(Pixel coordinate grounding data)
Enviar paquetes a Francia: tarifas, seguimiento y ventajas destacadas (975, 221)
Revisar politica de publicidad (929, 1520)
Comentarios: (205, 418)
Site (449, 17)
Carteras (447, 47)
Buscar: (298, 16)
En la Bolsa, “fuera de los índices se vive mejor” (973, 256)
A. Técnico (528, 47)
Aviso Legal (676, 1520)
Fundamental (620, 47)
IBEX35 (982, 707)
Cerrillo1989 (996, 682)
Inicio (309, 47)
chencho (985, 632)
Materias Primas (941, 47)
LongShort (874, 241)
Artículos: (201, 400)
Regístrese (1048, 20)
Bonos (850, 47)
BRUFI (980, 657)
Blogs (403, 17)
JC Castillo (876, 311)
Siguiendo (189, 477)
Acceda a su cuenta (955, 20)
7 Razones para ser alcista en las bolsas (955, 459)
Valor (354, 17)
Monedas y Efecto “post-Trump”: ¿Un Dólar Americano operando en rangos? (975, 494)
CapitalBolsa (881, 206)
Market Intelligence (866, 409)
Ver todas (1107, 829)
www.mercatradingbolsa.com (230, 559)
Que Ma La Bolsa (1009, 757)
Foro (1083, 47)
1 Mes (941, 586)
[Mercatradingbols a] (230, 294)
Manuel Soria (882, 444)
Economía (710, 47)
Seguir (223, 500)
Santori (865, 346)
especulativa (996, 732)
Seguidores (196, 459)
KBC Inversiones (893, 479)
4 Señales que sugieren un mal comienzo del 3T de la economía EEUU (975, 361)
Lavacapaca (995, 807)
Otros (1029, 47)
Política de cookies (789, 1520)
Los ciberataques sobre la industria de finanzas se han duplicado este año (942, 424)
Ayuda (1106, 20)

> [Prompt]: Your task is to retype the entries verbatim, starting with the line that holds "Cerrillo1989 (996, 682)" and stopping after the line that holds "Santori (865, 346)".

> [Solution for this problem]:
Cerrillo1989 (996, 682)
Inicio (309, 47)
chencho (985, 632)
Materias Primas (941, 47)
LongShort (874, 241)
Artículos: (201, 400)
Regístrese (1048, 20)
Bonos (850, 47)
BRUFI (980, 657)
Blogs (403, 17)
JC Castillo (876, 311)
Siguiendo (189, 477)
Acceda a su cuenta (955, 20)
7 Razones para ser alcista en las bolsas (955, 459)
Valor (354, 17)
Monedas y Efecto “post-Trump”: ¿Un Dólar Americano operando en rangos? (975, 494)
CapitalBolsa (881, 206)
Market Intelligence (866, 409)
Ver todas (1107, 829)
www.mercatradingbolsa.com (230, 559)
Que Ma La Bolsa (1009, 757)
Foro (1083, 47)
1 Mes (941, 586)
[Mercatradingbols a] (230, 294)
Manuel Soria (882, 444)
Economía (710, 47)
Seguir (223, 500)
Santori (865, 346)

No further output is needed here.